Laboratory-grown neurons were transplanted into the brains of rats with damaged visual cortex. After two months, the neurons responded when the rats saw flashing lights
February 2, 2023
Human neurons have been integrated into the brains of adult rats with damaged visual cortex, even taking over some functions of the organs’ visual system.
Isaac Chen of the University of Pennsylvania and his colleagues wondered if transplanting a clump of lab-grown neurons, called organoids, into the brains of rats with a damaged visual cortex would restore the area’s function.
They first cultured human stem cells, which can develop into many different cell types, for 80 days, creating a three-dimensional tissue culture of cerebral cortex cells. These form the outer layer of the brain and play key roles in several functions such as vision.
Next, the team removed part of the visual cortex in 46 rats before transferring the organoids to these damaged cortices.
The rats were studied for three months. After two months, the organoids showed a neuronal response. This was measured by inserting an electrode into their transplanted organoid while the animals viewed a series of images on a screen.

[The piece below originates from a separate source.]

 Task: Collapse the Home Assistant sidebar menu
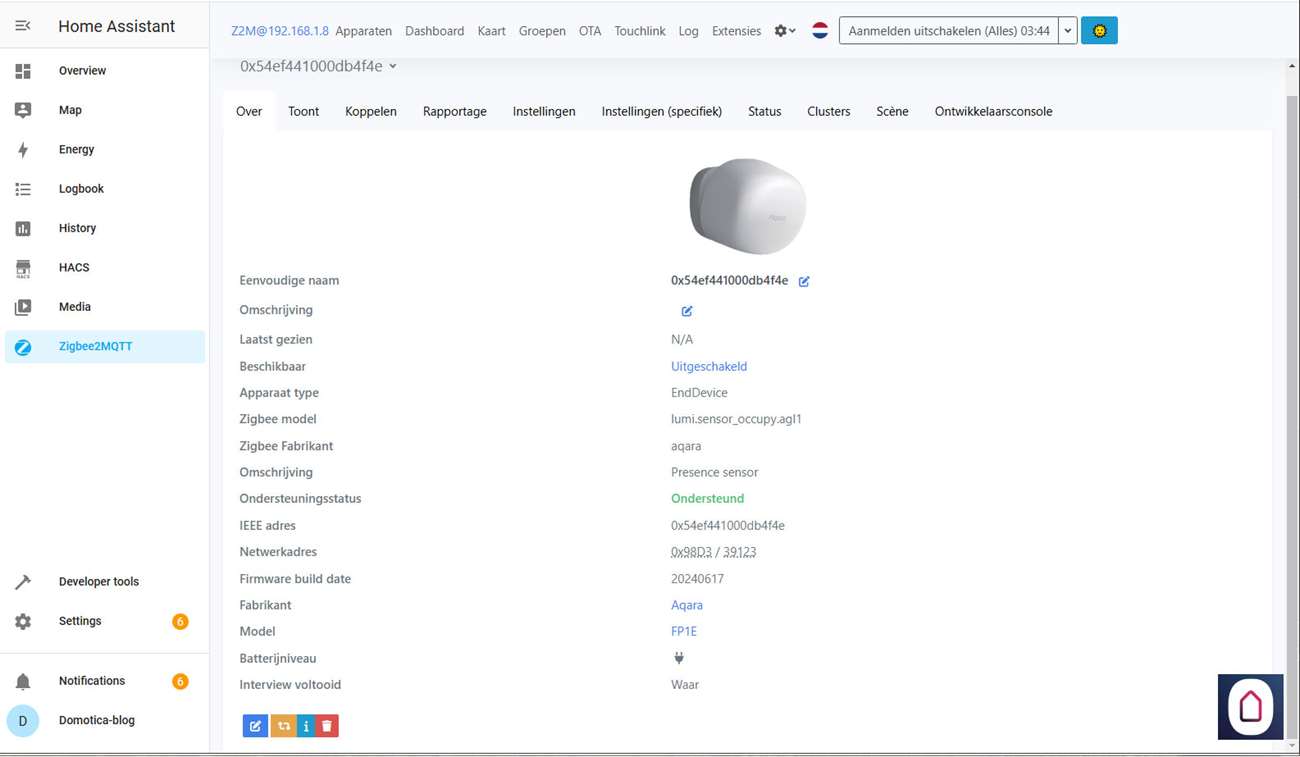23,26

One set of images consisted of blinking lights, while another featured alternating black and white lines in various orientations, such as horizontal and diagonal.

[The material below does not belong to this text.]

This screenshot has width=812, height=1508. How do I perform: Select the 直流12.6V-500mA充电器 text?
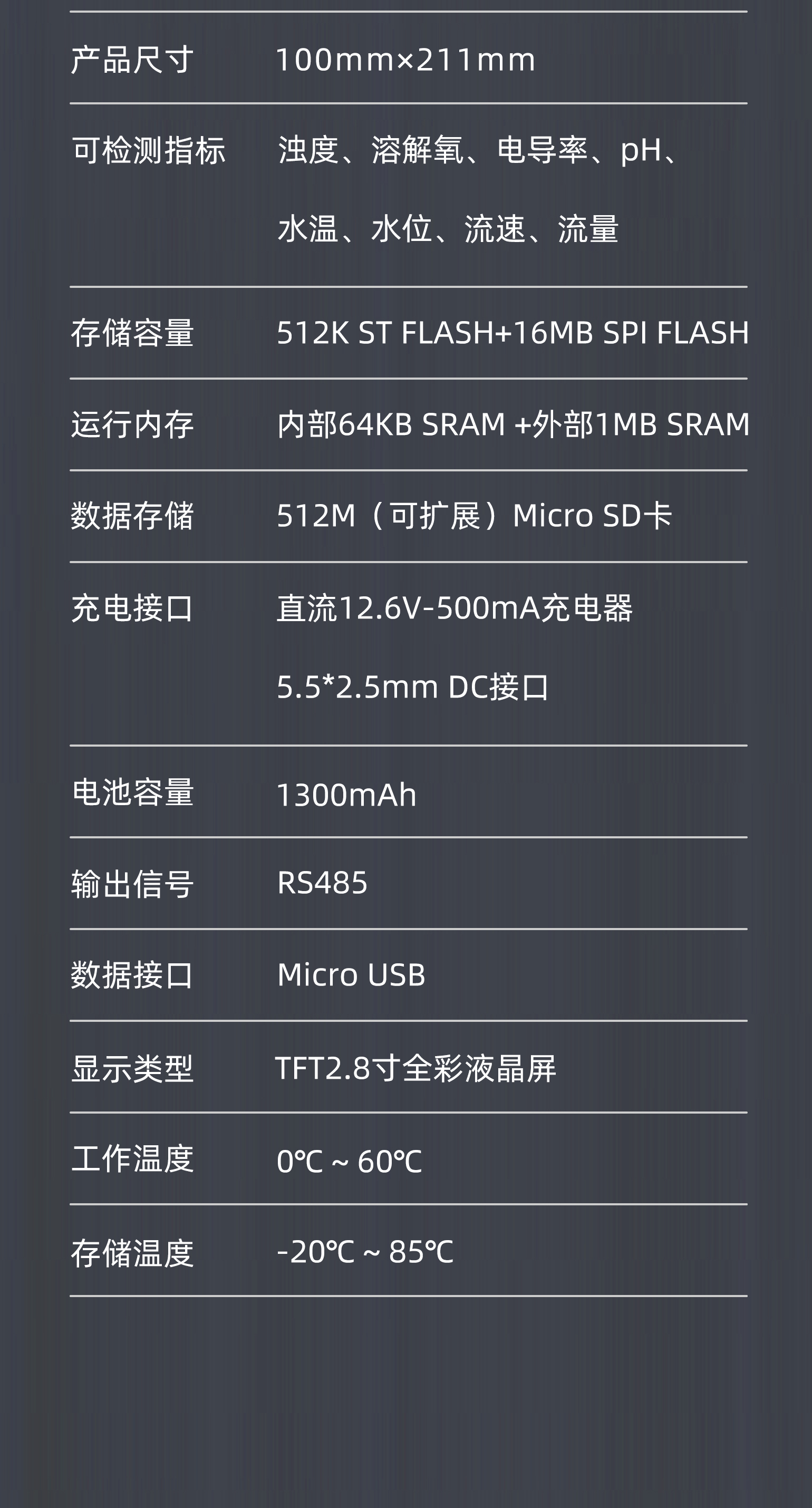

The neuronal response of the organoids changed alongside the blinking lights and depending on the orientation of the black and white lines. This suggests that the neurons are integrating into the rats’ brains and taking over some of the function of their visual system, says Chen.

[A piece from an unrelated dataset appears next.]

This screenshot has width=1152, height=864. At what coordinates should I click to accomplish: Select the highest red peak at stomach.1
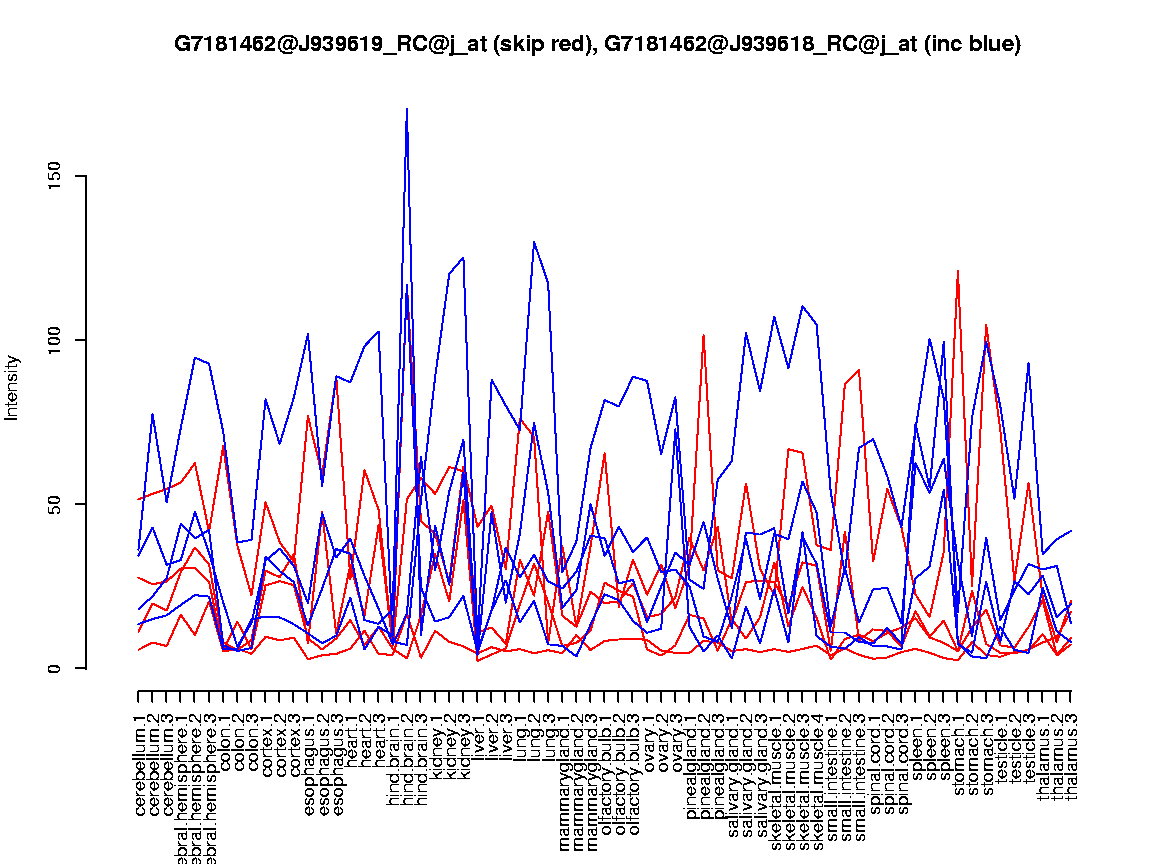pos(958,271)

In another part of the experiment, the researchers compared the rats with the transplanted organoids to rats without damage to the visual cortex. The neuronal responses were relatively similar, but fewer neurons responded to the light in the rats with the organoid grafts compared to their undamaged counterparts, Chen says.
The researchers did not measure whether the organoid grafts improved the rats’ vision.
“There is definitely room for improvement in understanding what factors are driving this integration and how we can potentially optimize this integration,” says Chen.
The next step is to repeat this experiment by removing other cortices in a rat’s brain, such as the motor cortex, he says. “We hope that this study will move us in the direction of restoring function using these organoids and, in the long term, lead to transplanting organoids in patients with brain injuries,” says Chen.
“This study shows that transplanted organoids not only integrate into the host tissue, but are also able to restore lost complex functions,” says Laura Ferraiuolo from the University of Sheffield, UK.